Ecco, l’istituto governato dall’anaffettiva preside Fushimi (un’altera Yûko Tanaka), traumatizzata dalla recente morte della piccola nipote, è uno spazio innervato da riti formali sordi: scuse, inchini, convenzioni. L’obiettivo è la salvaguardia dell’istituzione scolastica. Sopra ogni cosa. Kore’eda rappresenta un duello atavico: quello tra la famiglia e la scuola, due istituzioni, due distinte fazioni, in perenne conflitto reciproco. Che paradossalmente, da prospettive opposte, giungono al medesimo obiettivo: la demonizzazione di un obbligatorio capro espiatorio.
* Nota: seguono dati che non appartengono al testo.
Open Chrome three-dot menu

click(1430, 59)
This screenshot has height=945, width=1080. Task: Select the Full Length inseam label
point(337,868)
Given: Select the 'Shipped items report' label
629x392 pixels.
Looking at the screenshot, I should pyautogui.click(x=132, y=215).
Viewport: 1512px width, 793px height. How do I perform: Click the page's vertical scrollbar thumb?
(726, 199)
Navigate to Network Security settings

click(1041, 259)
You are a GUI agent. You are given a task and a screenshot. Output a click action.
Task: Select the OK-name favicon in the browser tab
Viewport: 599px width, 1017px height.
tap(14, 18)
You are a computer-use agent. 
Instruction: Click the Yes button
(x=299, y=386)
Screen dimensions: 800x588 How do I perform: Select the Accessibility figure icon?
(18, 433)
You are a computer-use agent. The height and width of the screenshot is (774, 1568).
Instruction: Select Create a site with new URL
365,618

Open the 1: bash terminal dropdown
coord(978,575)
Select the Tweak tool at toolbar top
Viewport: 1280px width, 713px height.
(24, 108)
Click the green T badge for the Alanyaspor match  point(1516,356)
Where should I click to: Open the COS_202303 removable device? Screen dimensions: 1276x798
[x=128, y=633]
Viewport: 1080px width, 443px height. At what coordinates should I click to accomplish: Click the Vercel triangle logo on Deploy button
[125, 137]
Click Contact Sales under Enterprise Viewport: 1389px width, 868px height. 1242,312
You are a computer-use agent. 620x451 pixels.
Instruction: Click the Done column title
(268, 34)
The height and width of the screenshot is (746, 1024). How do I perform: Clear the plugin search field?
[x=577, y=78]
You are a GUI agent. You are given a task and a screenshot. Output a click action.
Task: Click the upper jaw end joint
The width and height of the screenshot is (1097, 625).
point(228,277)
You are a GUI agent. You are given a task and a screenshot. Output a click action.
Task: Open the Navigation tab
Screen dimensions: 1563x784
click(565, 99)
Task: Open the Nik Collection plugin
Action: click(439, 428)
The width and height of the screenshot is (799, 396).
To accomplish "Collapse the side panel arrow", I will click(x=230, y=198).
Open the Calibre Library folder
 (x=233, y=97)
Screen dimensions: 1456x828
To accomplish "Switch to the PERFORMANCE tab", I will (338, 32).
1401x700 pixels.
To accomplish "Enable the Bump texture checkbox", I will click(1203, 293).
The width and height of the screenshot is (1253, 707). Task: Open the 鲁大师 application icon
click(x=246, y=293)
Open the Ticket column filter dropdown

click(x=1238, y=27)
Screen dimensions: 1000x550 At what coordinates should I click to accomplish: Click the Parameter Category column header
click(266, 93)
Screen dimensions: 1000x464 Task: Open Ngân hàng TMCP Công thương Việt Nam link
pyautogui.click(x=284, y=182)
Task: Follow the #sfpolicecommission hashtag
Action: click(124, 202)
Dalla sceneggiatura al pedinamento dei personaggi, tutto contribuisce alla riuscita di un’opera ispirata. Un intricato capolavoro complesso che riesce splendidamente a rappresentare diversi temi con assoluta maestria. A questo proposito, suona di un’efficace eleganza il pianoforte che sottolinea i momenti decisivi senza ingerenze narrative. La colonna sonora, perfettamente intonata con il passo narrativo del film, è l’ultima struggente musica di Ryūichi Sakamoto, straordinario compositore scomparso di recente. Il regista racconta il fascino disperato della solitudine, l’impossibilità dei legami, il confronto primordiale con la sessualità, lo sguardo sincero nei confronti dell’infanzia e della preadolescenza.